The olfactory bulb is a model neural network, and one that has
scientists stumped still today. Despite having reverse-engineered vision,
hearing, and even tactile sensation, nobody knows how to artificially code
olfaction. After the brain tendrils in your nose are activated, the next stop
at the olfactory bulb turns those signals into a buffet of information to be
processed by the limbic system and rendered into an olfactory experience. That
interchange at the olfactory bulb is still shrouded in mystery, but its
neuronal architecture very closely resembles the layered networks used in
artificial intelligence and machine learning today. (These are also called deep
learning networks.)
As these forms of artificial intelligence become more pervasive, we are
forced to reckon with what it means to be human vs machine. Already, with the
need for non-gendered intelligentities (note Microsoft’s recent chatbot, which twitter
turned into the dregs of society within 24 hours, was a “teenage girl,” not to
say that it wouldn’t have been more successful if it was non-gendered, just
that I was surprised when she was debuted that she was a definitive “she”),
with advances in artificial reality simulation, in neural-interfaced prosthetic
bodyparts and biocomputing
insectobots, we are daily being asked which parts of “being alive” we want
to keep, and which ones we want to offload to our [eventual overlords , jk].

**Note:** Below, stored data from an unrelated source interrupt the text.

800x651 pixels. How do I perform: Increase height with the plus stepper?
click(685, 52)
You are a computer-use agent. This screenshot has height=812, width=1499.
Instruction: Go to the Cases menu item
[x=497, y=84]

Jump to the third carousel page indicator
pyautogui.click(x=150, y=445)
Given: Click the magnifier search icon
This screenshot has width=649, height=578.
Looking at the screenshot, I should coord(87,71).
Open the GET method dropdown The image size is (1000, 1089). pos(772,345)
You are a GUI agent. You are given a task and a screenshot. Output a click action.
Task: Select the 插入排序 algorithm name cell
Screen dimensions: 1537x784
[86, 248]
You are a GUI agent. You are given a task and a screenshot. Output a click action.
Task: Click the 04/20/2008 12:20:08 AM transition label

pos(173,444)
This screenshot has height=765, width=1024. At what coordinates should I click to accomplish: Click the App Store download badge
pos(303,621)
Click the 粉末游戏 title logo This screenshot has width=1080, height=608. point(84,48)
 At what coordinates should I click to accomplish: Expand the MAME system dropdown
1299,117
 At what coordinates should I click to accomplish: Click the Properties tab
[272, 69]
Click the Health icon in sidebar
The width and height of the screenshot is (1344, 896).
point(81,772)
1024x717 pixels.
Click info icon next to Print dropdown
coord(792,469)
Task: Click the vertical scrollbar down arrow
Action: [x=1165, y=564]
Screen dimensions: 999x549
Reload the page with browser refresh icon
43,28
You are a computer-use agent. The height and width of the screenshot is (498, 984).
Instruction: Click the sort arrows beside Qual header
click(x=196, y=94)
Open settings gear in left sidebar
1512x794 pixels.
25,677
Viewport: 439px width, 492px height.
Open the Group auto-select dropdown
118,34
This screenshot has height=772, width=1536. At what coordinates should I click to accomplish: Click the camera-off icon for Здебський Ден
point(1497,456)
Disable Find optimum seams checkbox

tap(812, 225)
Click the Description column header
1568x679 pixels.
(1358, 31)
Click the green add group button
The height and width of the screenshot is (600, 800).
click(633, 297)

To investigate both what it means to smell something, and how we
communicate that experience, is to dive deep into the human, beyond the thinking
parts and into the limbic, the emotional, animal parts. These parts are so far inside our phylogenetic
history that it’s hard to bring them to light in an age of so much knowingness
and clarity. And to articulate these parts requires something less of a science
and more of an art, which is exactly where the language of smell falls on the
spectrum of functionality. (No wonder stuff like this gets no funding…see
below.)
From a recent article on interdisciplinary
research, an echo :
"One of the biggest advantages of interdisciplinary research is
that it can generate new ways of looking at existing problems," said
Professor Bromham, from the ANU Research School of Biology.